Recently, Francis Fukuyama claimed that, in his view, Islam and modernity are incompatible. He argued, "there does seem to be something about Islam, or at least the fundamentalist versions of Islam that have been dominant in recent years, that makes Muslim societies particularly resistant to modernity" (Fukuyama October 11, 2001). For Fukuyama, it is institutions such as liberal democracy and capitalism that characterize modernity. The prevalence of these two institutional systems in a given society qualifies that society as "modern" or, according to Fukuyama, as having "reached the end of history" (Fukuyama October 11, 2001). Fukuyama remains at the macro level of analysis. Accordingly, his claim will be tested at the appropriate level. Due to limitations of space, I will restrict the analysis to democracy.

Fukuyama uses Islam as a "yardstick" that offers an easy cultural essentialist explanation for the absence of democracy from most Muslim countries. In this he converges with other culturalists blaming Islam for whatever goes wrong in a Muslim country. This cultural essentialism, when empirically tested, does not seem to offer much explanation. Is there a better model that can explain the undemocratic nature of political systems in most Muslim countries, especially in the Middle East? In order to find out, we must test Fukuyama's theory in a Muslim context.
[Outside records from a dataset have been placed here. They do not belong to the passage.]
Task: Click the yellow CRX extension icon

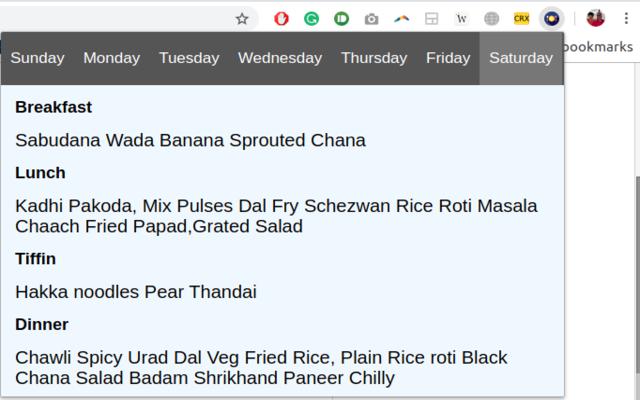Action: [x=521, y=18]
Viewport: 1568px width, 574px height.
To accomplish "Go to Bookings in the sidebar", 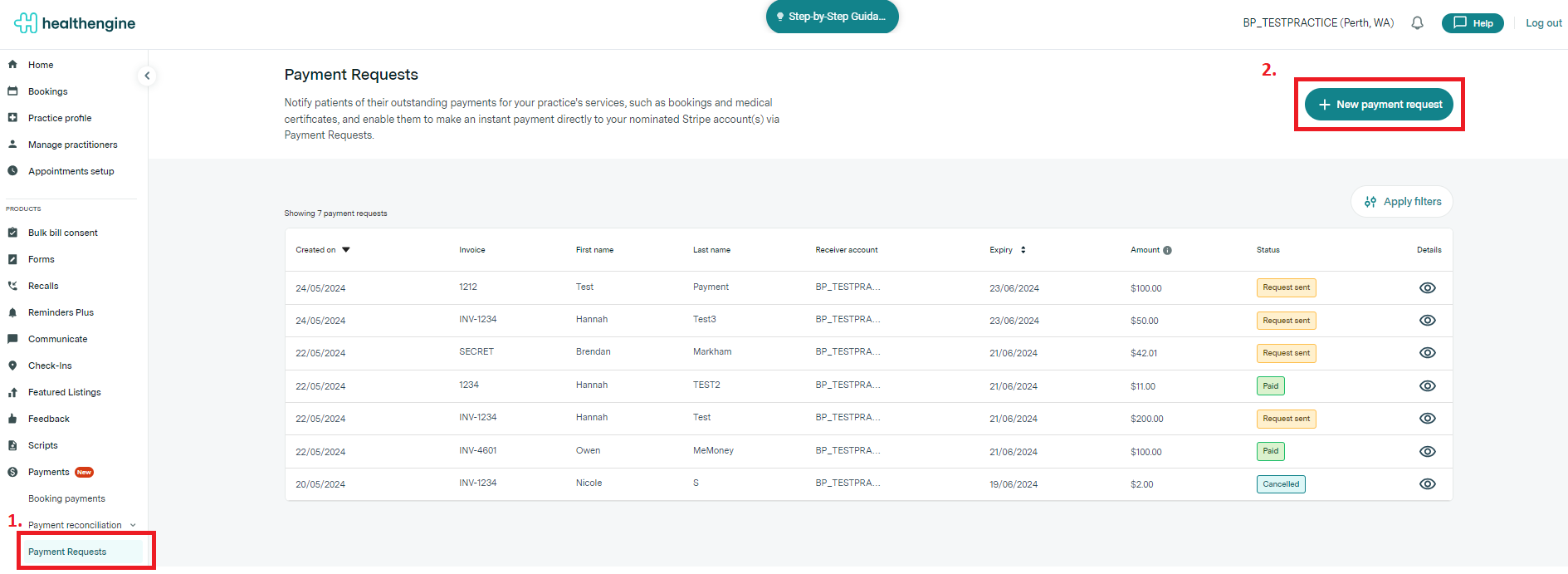I will [47, 91].
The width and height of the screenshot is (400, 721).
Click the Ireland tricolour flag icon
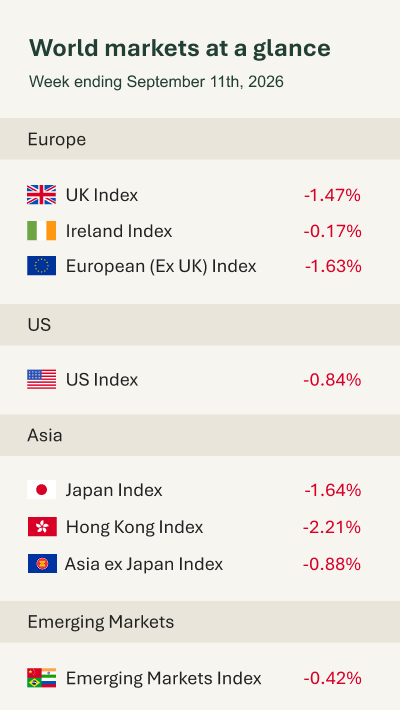pos(41,230)
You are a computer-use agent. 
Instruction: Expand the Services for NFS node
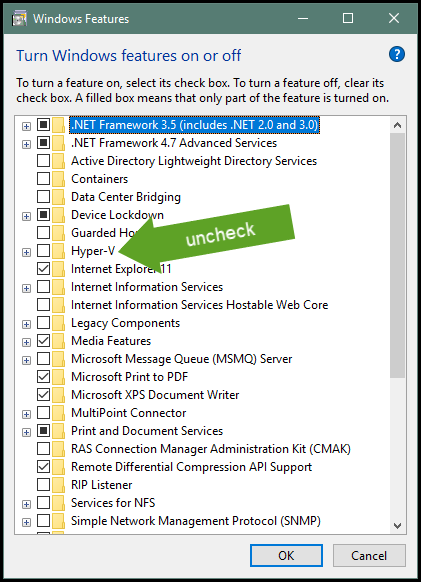[x=26, y=504]
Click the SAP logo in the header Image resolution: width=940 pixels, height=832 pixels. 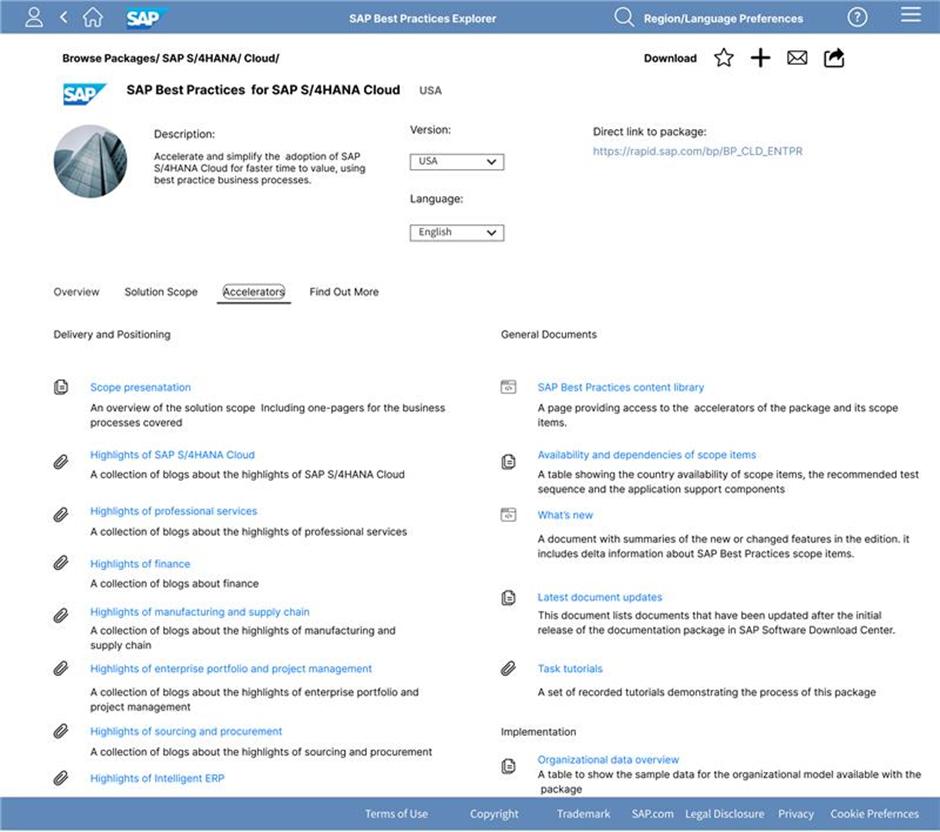pos(142,16)
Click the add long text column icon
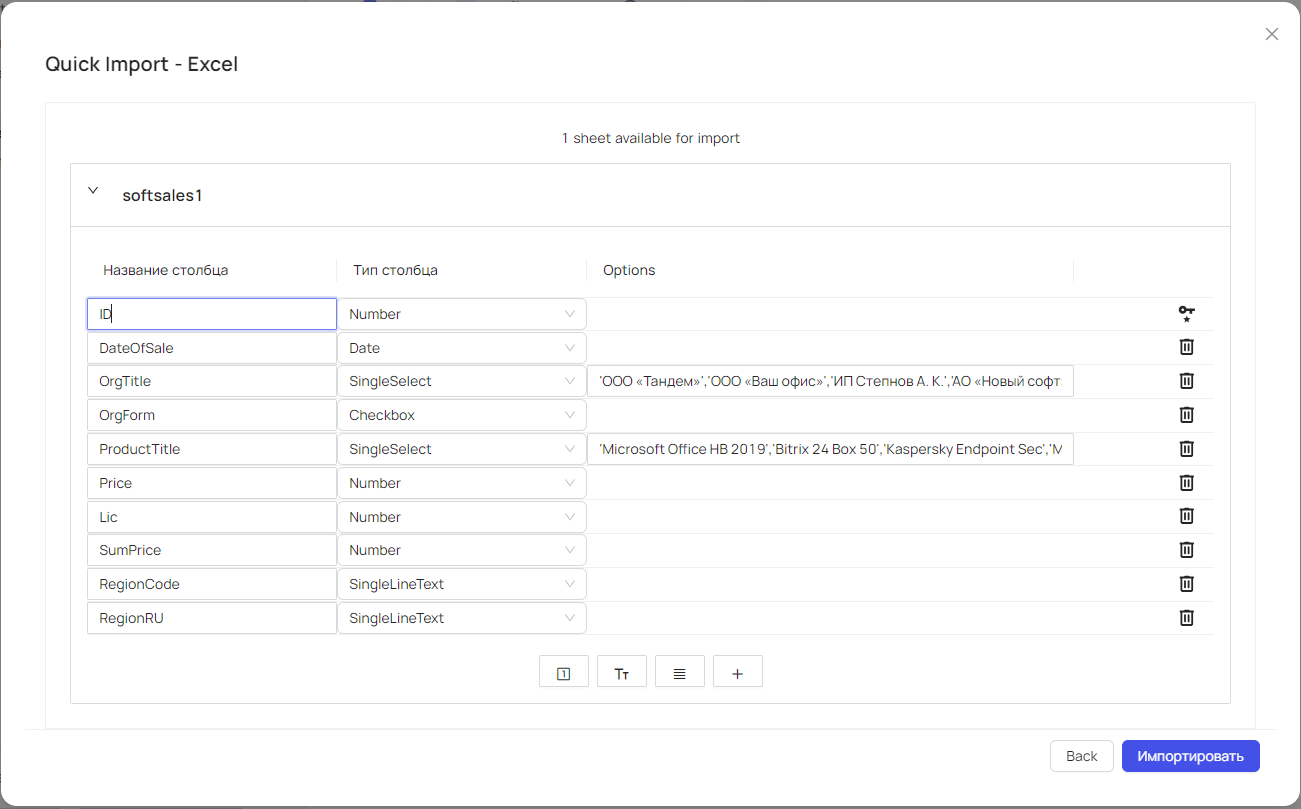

The analysis will be carried out at the macro level and will focus on democracy as one dimension of modernity. It is beyond the scope of this paper to examine other manifestations. Even democracy will be examined at the abstract level, for instance, measuring support for democracy as an ideal form government as opposed to other forms of government. The data available from the World Values Survey (WVS) and European Values Survey EVS allow for comparative analysis covering 80 percent of the world population. At the macro level, two statistical techniques are implemented. First, a correlation analysis is used to establish the strength of the relationship between the dependent variables (support for democracy, years of uninterrupted democracy) and the independent variable (religiosity with a focus on Islam). Then, regression analysis is implemented to evaluate the impact of religiosity (Fukuyama's single explanatory variable is religion), Human Development, and Political Opportunity Structures (POS) upon support for democracy. The latter is meant to measure the over-stretched state structure in the Muslim Middle East.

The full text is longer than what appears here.